What the task requires:
Reproduce all lines of the items below, requests included, and shift each coordinate in the answers by adding 135 to every number. Omit the pictures from your output.

Working data:
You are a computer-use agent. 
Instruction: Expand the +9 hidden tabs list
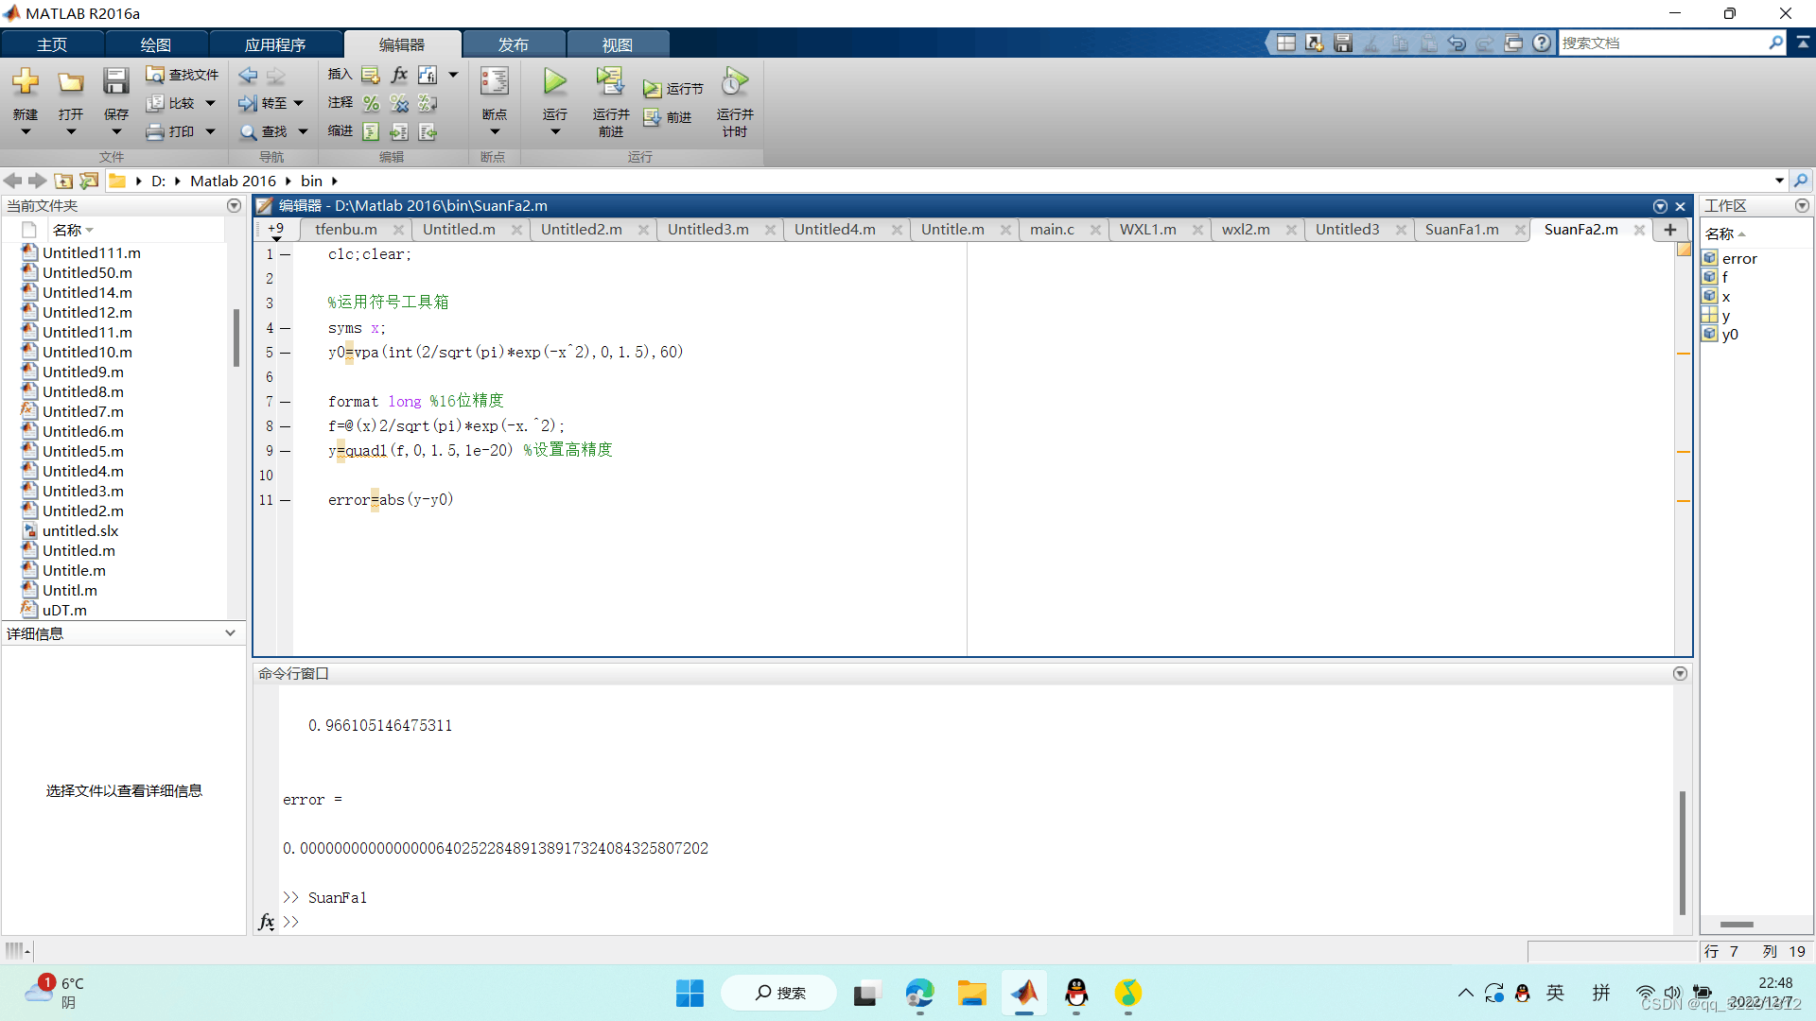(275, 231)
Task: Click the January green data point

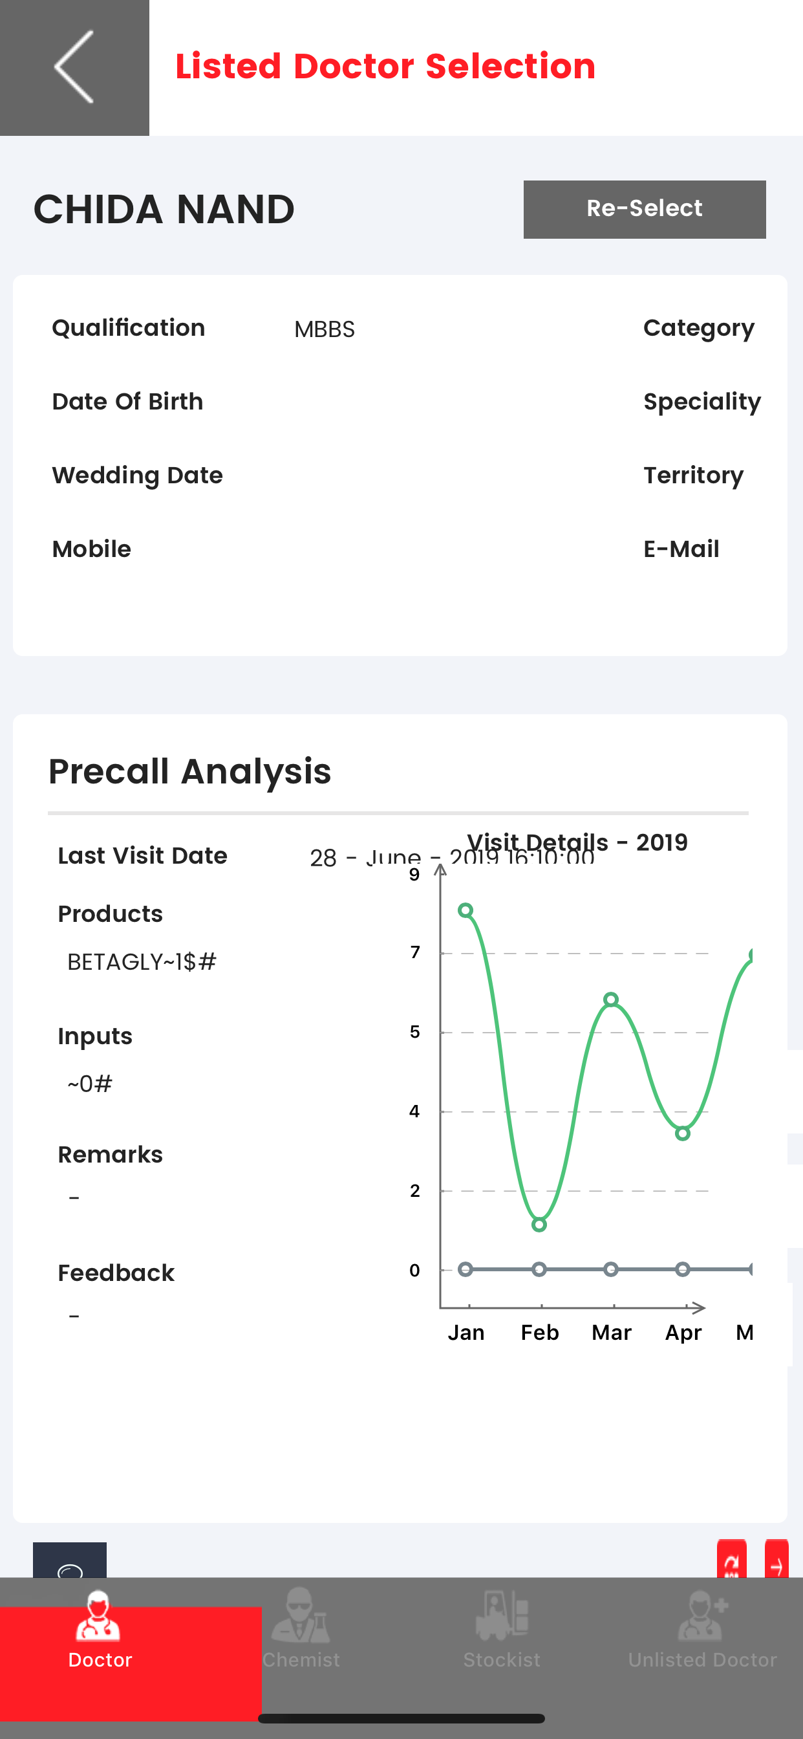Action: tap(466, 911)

Response below:
You are a computer-use agent. 
Instruction: Expand the +9 hidden tabs list
(410, 366)
Task: Click the January green data point

Action: tap(601, 1046)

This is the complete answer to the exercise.